There are very few people in my “real” life that know exactly what my starting weight was. In fact, there is only one person that I’ve actually told the number to (one of my closest and best friends who understands and has struggled with her own weight). However, anyone who sees me and knows how much weight I’ve lost can pretty much make an educated guess about what my starting weight was or at least its general vicinity.
Now that I’ve lost a lot, I don’t generally like sharing how much I’ve lost with the general public (you guys excluded, of course) for that very reason. I don’t feel that it’s anyone’s business how much I weighed when I started. I mean, it’s obvious that I weighed a lot, but they don’t need to know the exact numbers. Plus, it’s embarrassing, and I know that’s something else I need to work on dealing with.
There is an acquaintance that has been extremely supportive throughout my journey. I know that she is very proud of me. Another woman was with us today (who I hadn’t seen for quite a while) and told me that I looked great. It was very nice of her and made my day. The acquaintance, who was sitting right there, decides to ask me (in front of the other woman) how much I’ve lost now. Um, yeah. I just replied with “a lot.” I don’t particularly feel that everyone in the world needs to know how much I’ve lost or how much I weighed. I’ve always known that this woman had issues with keeping things to herself, but I can’t believe that she asked me that with a virtual stranger standing there. As I said, I know that she’s just proud of me and doesn’t see how it could potentially be somewhat embarrassing, but jeez. The sad thing is is that this happens often with various people.

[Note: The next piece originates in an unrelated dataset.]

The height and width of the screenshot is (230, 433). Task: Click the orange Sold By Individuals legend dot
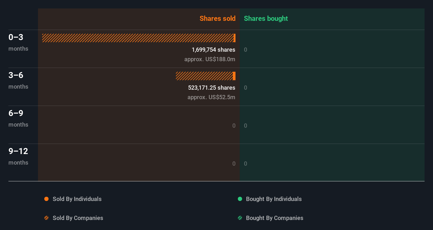pyautogui.click(x=46, y=199)
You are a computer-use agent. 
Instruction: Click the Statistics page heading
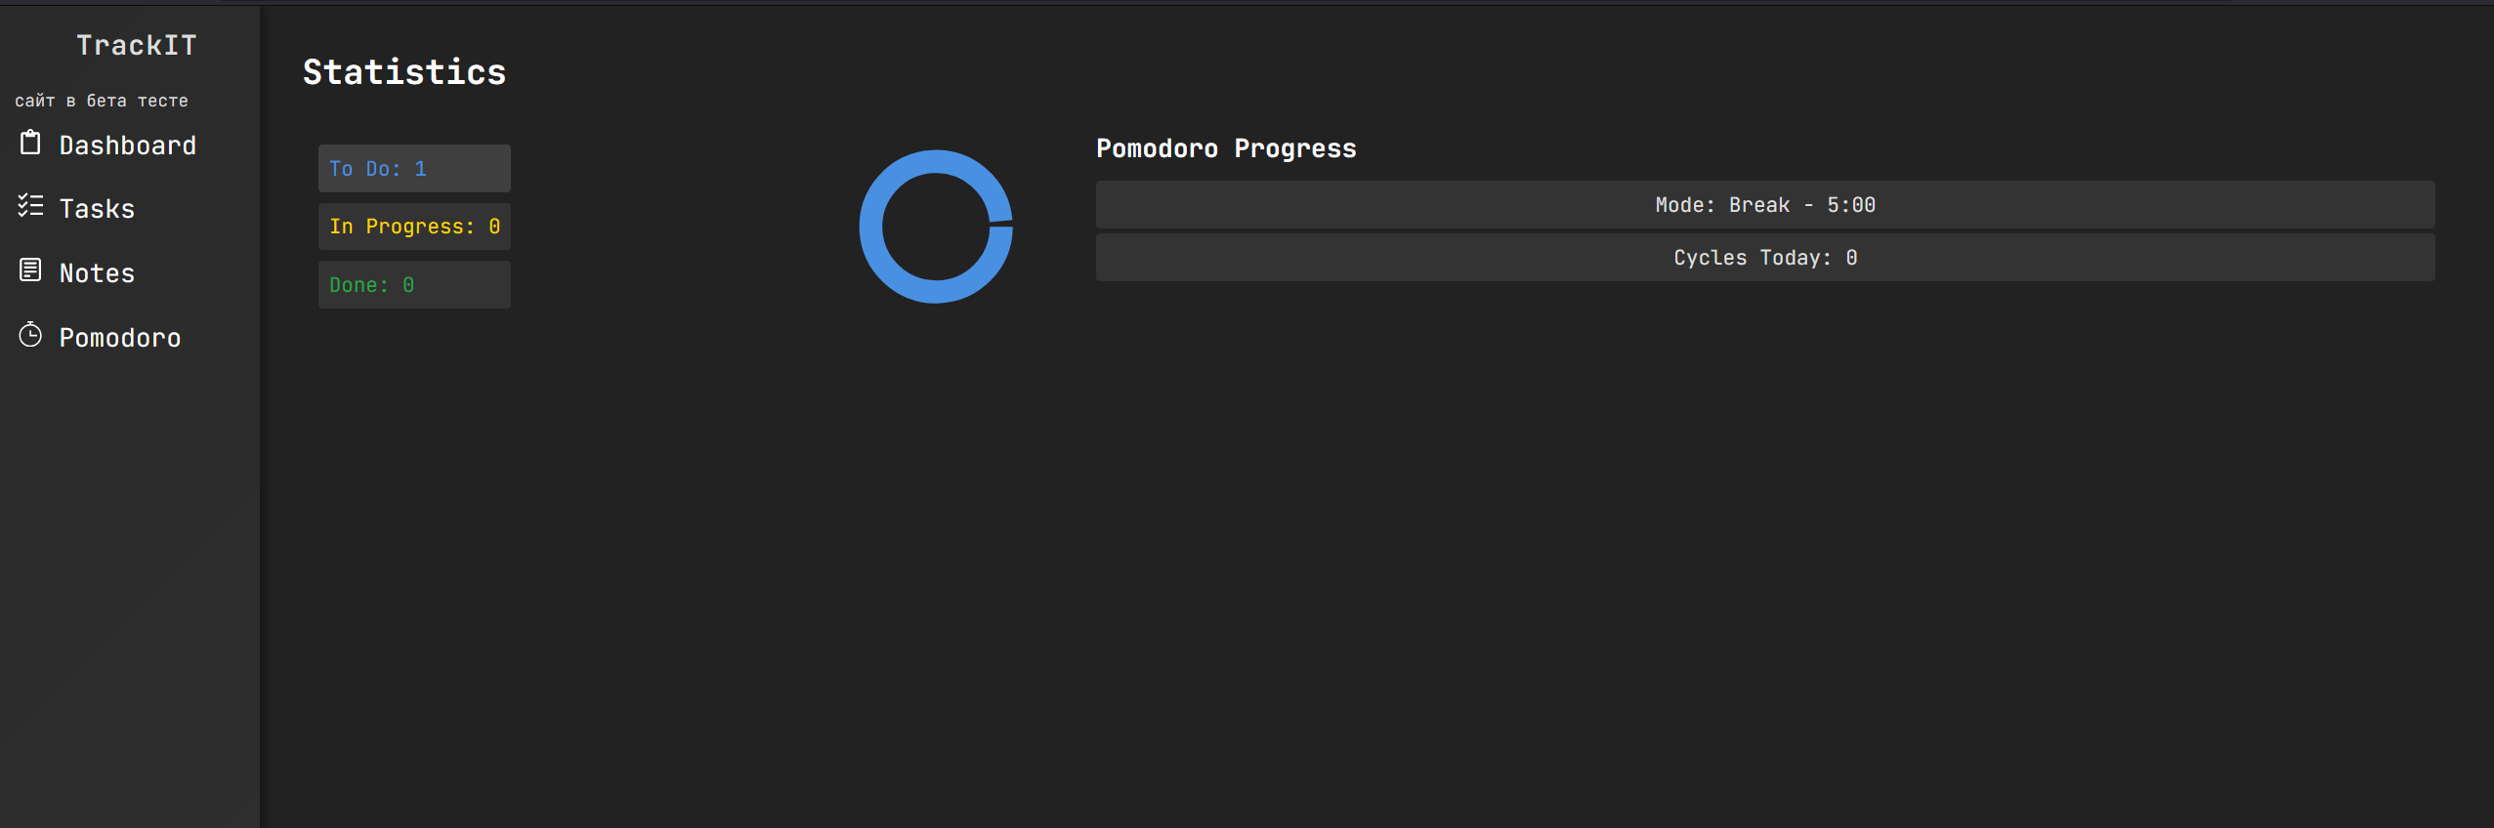[x=404, y=72]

Now, when I said “a lot,” this woman just let it go. However, I’ve had people keep pushing after I’ve responded similarly before. They almost seem to get offended if I refuse to answer, as if it’s any of their business to begin with. If it’s a close friend, it doesn’t bother me too much if they push (and I’ll probably answer), but if I don’t really know you…that’s another story.
It’s always nice when people recognize your hard work, but if you mention someone’s weight loss and they don’t seem eager to share, please leave it alone. Because in my case, while I’m proud of what I’ve accomplished, I’m also tremendously embarrassed by the mere fact that I needed to lose this much weight. I’m sure I’m not alone.